Now the group of thousands of women who call themselves "E-sisters" have a powerful ally in, of all places, a Republican male Congressman who is trying to take Essure off the market because of the safety issues.

Essure has been linked "extreme pelvic and abdominal pain, heavy bleeding, migraines, allergic and hyper-sensitivity reactions to nickel," Congressman Mike Fitzpatrick, a Republican in Pennsylvania, told reporters in a telephone press conference on February 17. "Some [women] had auto immune reactions, some had loss of hair, loss of teeth, and in some cases the actual [device] would actually break and migrate throughout the body. Yet even with all this, Essure remains available."

Fitzpatrick was joined on the call by several organizers of the Essure Problems Facebook group, including Firmalino. "One of the things that is disturbing to me is that these issues only came to light because of the work of victims," Fitzpatrick says.

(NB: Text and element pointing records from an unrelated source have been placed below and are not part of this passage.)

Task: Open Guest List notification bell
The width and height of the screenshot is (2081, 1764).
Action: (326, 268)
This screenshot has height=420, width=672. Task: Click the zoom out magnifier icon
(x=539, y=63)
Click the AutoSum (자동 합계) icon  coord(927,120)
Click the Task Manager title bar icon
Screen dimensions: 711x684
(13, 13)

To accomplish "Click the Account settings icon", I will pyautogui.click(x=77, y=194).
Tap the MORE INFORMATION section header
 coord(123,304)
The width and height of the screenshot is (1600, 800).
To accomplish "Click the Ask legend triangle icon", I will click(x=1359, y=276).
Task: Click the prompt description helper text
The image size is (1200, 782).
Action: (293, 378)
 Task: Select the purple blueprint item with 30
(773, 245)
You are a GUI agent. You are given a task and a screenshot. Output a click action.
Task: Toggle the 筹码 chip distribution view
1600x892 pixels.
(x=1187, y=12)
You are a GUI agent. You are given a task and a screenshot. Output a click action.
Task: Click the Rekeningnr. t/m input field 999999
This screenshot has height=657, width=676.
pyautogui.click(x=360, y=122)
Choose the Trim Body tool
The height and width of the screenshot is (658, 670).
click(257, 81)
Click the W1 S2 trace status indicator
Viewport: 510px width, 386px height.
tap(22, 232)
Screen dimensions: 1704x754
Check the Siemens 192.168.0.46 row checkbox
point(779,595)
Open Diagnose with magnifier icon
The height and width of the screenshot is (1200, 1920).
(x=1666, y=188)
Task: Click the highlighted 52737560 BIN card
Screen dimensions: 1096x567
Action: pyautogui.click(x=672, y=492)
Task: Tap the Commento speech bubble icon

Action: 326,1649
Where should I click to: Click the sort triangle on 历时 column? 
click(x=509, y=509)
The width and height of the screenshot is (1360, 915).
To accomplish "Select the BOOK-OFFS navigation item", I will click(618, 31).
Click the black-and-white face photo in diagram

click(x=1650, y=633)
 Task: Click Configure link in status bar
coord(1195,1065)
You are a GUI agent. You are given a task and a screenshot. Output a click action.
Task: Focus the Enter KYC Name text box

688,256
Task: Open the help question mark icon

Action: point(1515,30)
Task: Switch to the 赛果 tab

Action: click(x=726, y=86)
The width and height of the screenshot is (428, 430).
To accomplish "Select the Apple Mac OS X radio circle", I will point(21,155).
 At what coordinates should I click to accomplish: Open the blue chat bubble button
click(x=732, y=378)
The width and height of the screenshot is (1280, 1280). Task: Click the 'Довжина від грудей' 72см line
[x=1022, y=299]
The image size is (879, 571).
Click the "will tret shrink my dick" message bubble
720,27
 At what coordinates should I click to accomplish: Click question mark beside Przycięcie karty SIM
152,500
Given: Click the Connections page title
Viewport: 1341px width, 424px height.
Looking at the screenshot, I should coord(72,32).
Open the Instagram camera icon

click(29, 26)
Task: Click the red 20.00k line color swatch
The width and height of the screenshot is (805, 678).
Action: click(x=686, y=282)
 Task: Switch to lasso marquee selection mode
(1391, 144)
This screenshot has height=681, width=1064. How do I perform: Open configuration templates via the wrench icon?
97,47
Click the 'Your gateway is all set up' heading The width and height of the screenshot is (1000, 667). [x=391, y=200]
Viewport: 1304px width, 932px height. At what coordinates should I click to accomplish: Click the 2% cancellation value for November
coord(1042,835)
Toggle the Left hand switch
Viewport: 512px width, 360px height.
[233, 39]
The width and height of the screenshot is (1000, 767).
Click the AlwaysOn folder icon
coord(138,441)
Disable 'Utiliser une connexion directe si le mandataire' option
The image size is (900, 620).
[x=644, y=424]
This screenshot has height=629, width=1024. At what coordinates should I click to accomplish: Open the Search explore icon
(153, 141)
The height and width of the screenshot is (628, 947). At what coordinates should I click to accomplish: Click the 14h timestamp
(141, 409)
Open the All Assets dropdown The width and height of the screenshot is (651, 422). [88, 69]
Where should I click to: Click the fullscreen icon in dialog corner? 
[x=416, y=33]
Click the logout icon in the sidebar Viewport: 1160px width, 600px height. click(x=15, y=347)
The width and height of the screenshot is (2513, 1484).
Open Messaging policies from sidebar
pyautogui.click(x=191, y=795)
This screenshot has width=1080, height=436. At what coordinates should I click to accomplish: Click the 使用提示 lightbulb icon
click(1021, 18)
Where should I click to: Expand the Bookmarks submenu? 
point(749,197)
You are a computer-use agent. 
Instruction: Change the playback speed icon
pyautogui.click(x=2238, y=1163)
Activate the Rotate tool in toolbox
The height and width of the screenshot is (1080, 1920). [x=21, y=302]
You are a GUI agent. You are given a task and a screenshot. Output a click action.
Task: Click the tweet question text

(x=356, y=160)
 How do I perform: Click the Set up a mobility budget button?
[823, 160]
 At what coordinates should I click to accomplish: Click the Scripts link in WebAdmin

Fitzpatrick's office hired an independent medical researcher, Madris Tomes, who used to consult for the FDA to look into the number of fetal deaths connected to the device, which occurred after women became pregnant despite having the coils inserted to prevent conception. Tomes says she found 303 reports linking Essure to fetal deaths. (According to official statements from the FDA, Essure has only been linked to five reports of fetal deaths, a fraction of the FDA reports Tomes says she uncovered.)

Tomes says she also found inconsistencies in the number of women who reported to the FDA that they had suffered an allergic reaction to the nickel in the Essure. In all, Tomes says, there are 10,558 "adverse event" reports concerning Essure filed with the FDA by patients, their doctors, or even the manufacturer. Tomes says some of these women who really had no idea what was happening to them; now that they see these patterns, they say, "'Wow, I didn't know this device had nickel in it. I didn't know my teeth would fall out. I didn't know the device would puncture or perforate my organs.'"

Patricia Rhodes, another Essure patient, wishes that the FDA had taken the opportunity to do something more aggressive, like recalling Essure from the market, rather than simply conducting more studies. Rhodes received Essure in the early, clinical trial phase, and says she was never told that the device contains nickel, which she is allergic to. "I'm pissed!," she says, via email. "How many women have to suffer, how many women and babies have to die because of those stupid things? How many women like myself have to lose their reproductive organs because of them?"